:: Activity ::
For the records below, copy exactly the span that begins at the line containing "Switch to the ГЛАВНАЯ ribbon tab" and stops after the line containing "Task: Open the Plan Type dropdown", minus any pictures.
══ Available data
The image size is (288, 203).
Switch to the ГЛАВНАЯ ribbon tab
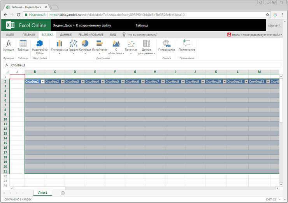tap(28, 35)
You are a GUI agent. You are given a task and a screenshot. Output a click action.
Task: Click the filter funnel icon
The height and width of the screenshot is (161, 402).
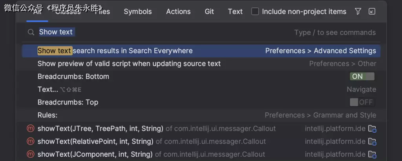tap(358, 11)
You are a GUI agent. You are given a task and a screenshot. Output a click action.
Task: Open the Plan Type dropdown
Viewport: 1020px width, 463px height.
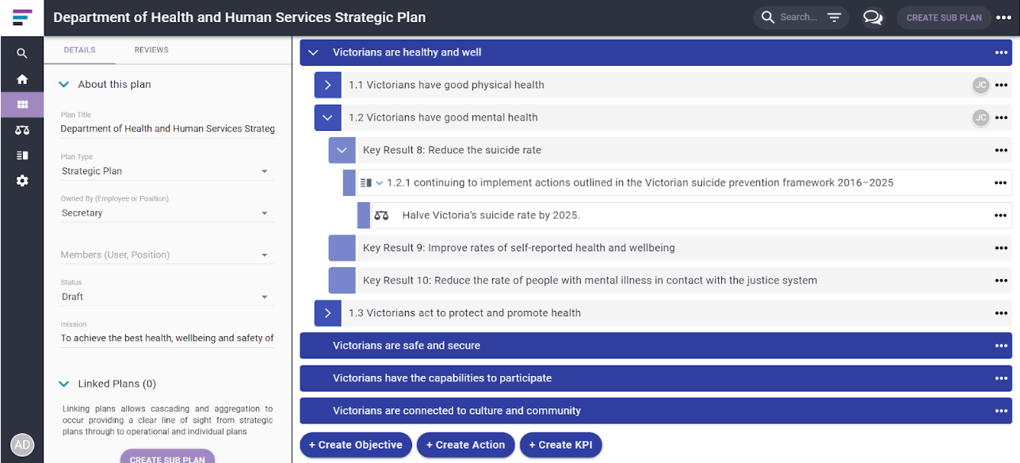pyautogui.click(x=167, y=171)
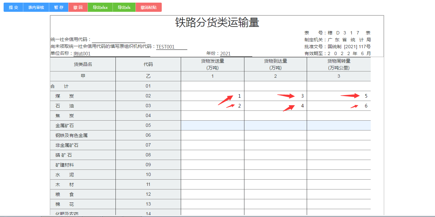Click 煤炭 货物到达量 cell containing 3
Screen dimensions: 435x217
(x=275, y=96)
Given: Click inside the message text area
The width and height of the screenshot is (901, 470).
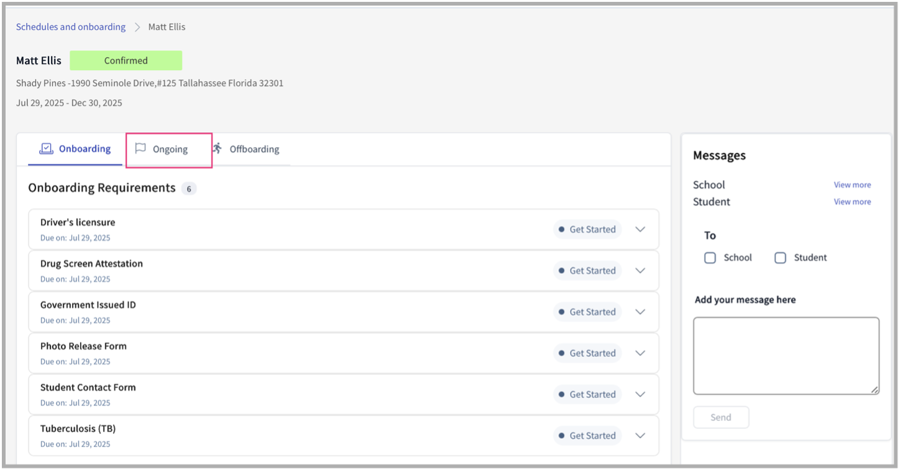Looking at the screenshot, I should point(786,356).
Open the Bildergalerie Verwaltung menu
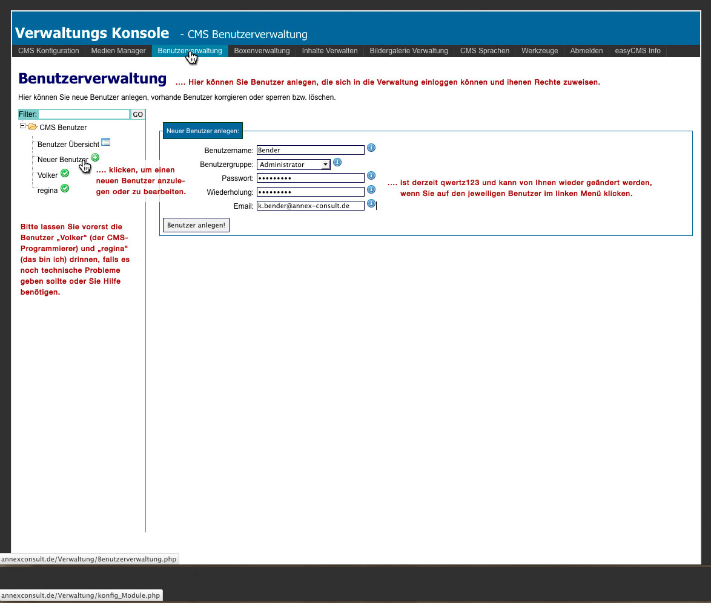This screenshot has height=605, width=711. click(x=409, y=51)
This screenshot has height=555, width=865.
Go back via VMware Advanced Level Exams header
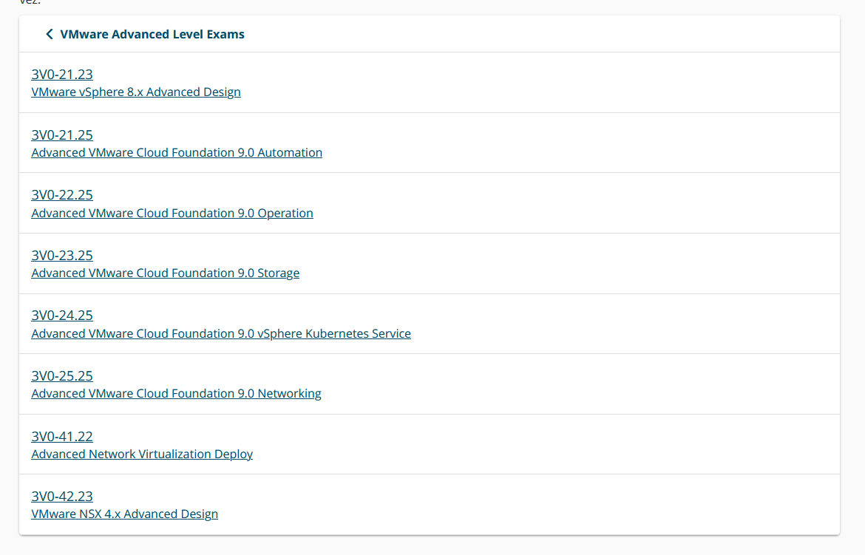pyautogui.click(x=152, y=34)
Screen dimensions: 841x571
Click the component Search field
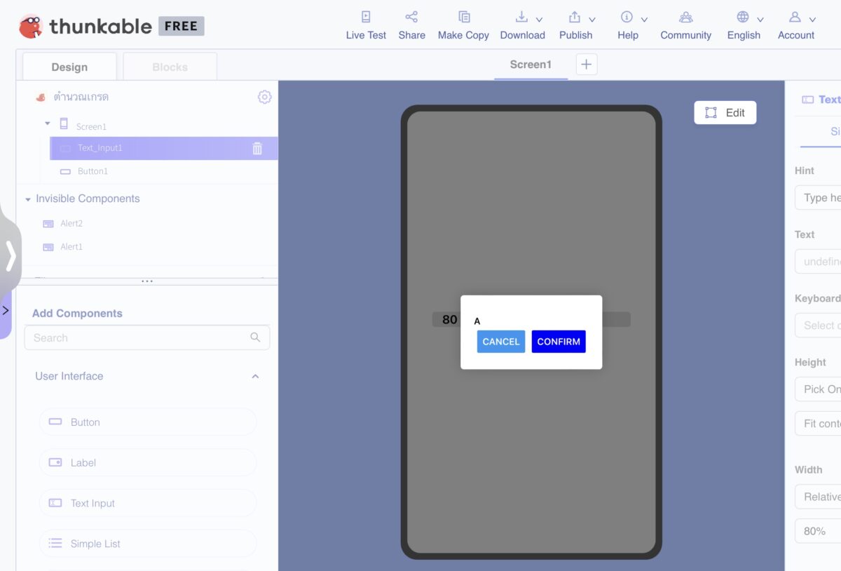pos(140,337)

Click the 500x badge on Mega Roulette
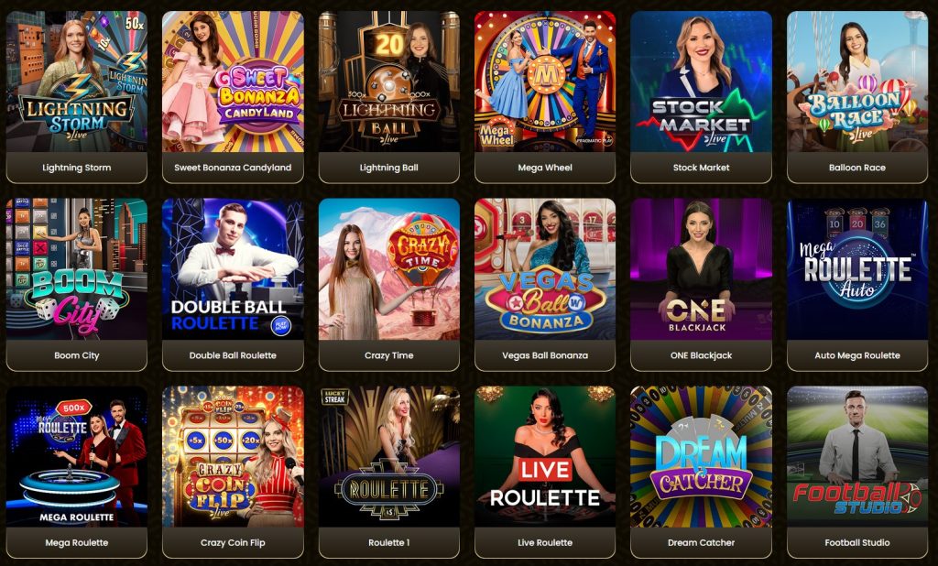click(73, 408)
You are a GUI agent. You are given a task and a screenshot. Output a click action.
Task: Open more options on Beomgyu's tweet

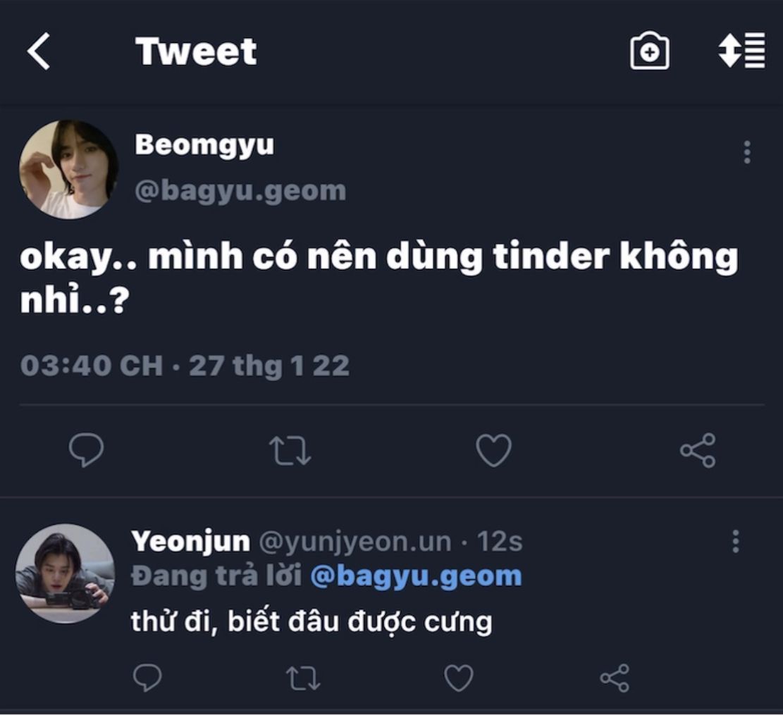[747, 152]
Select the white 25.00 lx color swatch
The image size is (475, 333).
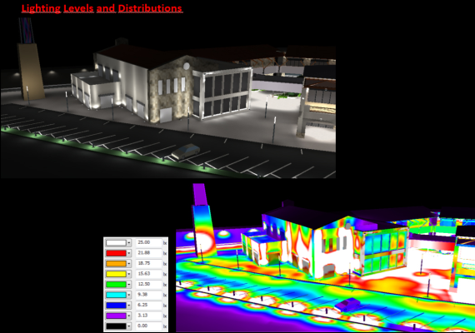(116, 243)
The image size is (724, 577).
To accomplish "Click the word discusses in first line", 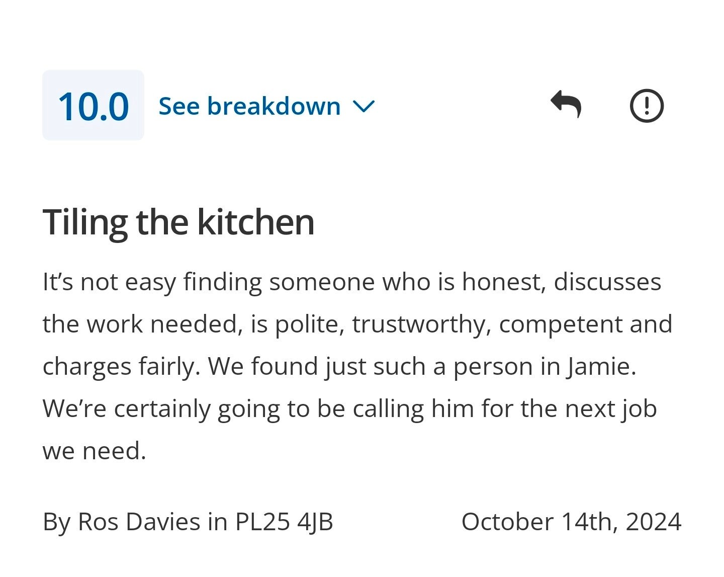I will click(607, 282).
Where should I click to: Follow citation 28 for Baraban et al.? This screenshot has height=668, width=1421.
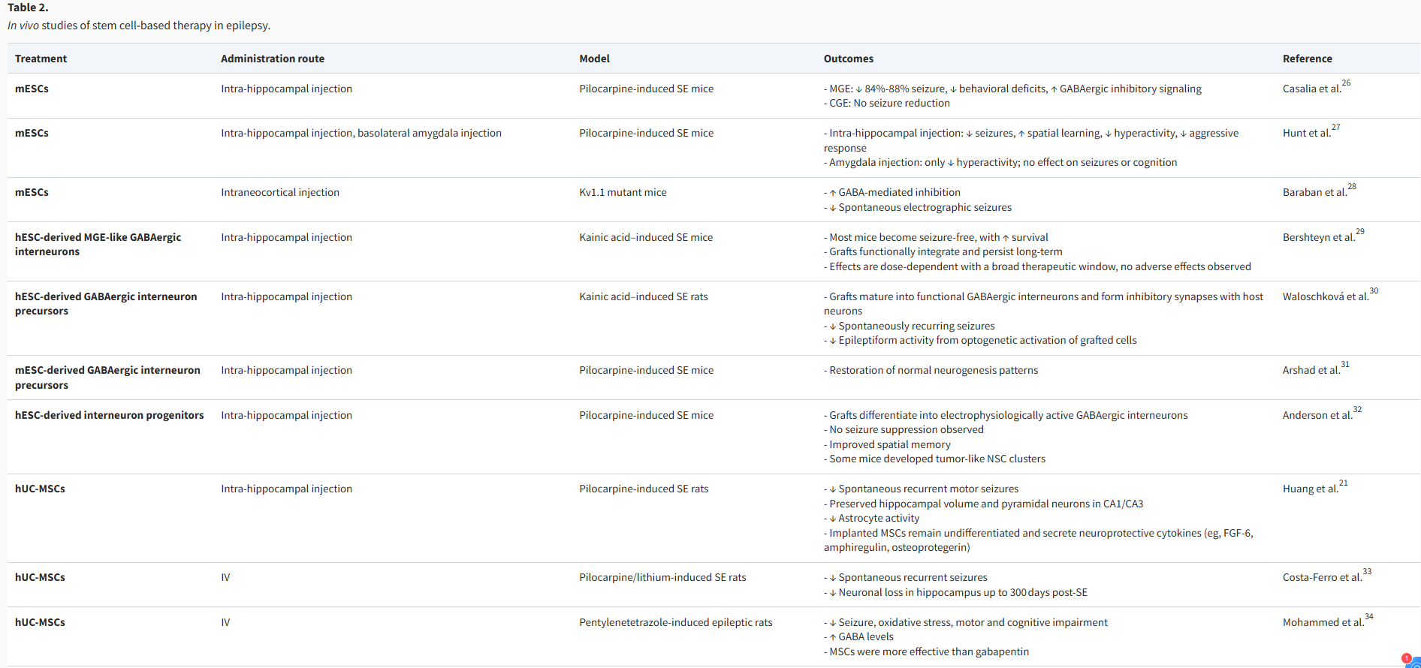click(x=1352, y=187)
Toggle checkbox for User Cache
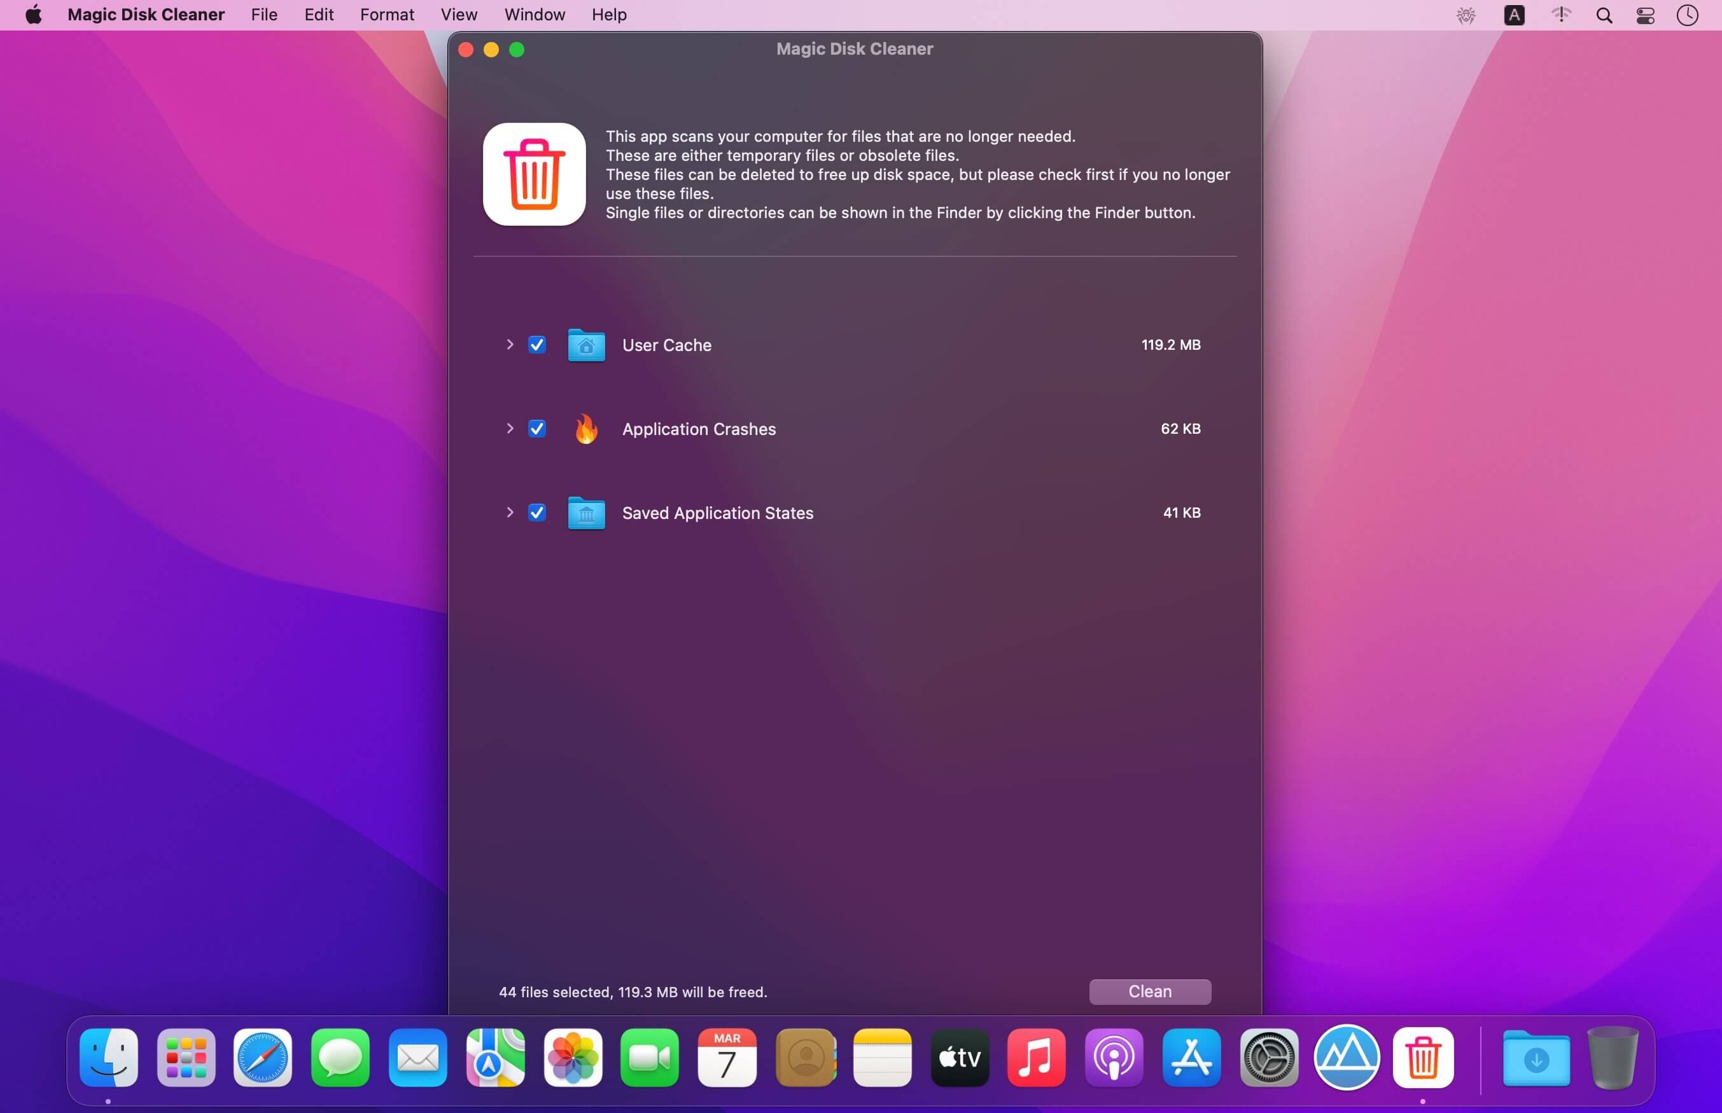Screen dimensions: 1722x1113 536,344
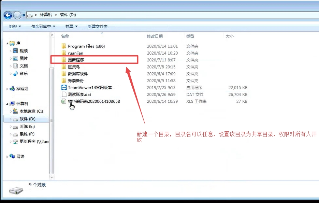Click the Forward navigation arrow button
This screenshot has height=203, width=319.
tap(17, 15)
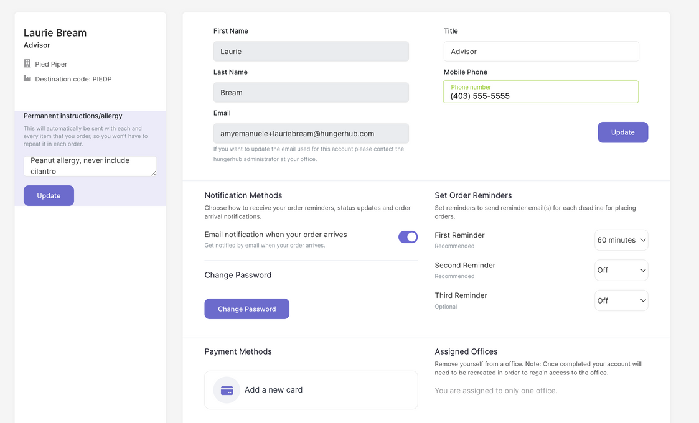Click the factory icon beside Destination code
699x423 pixels.
(27, 79)
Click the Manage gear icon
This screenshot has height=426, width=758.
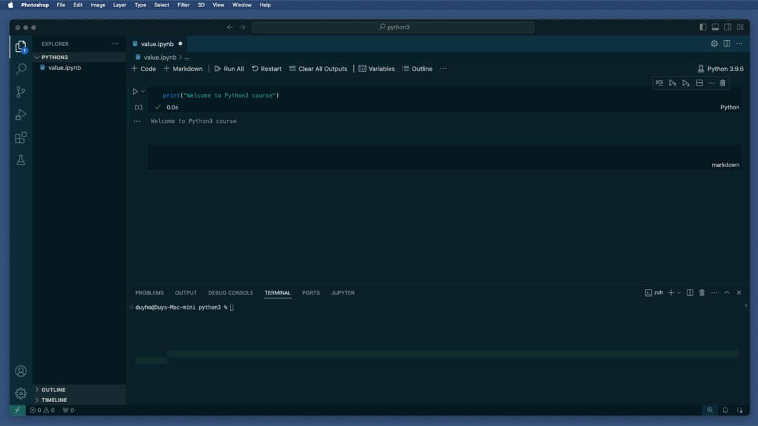[x=21, y=393]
════
:: Result for this exercise ::
Switch to the ГЛАВНАЯ ribbon tab
tap(28, 35)
You are a GUI agent. You are given a task and a screenshot. Output a click action.
Task: Click the filter funnel icon
The height and width of the screenshot is (161, 402).
tap(358, 11)
You are a GUI agent. You are given a task and a screenshot. Output a click action.
Task: Open the Plan Type dropdown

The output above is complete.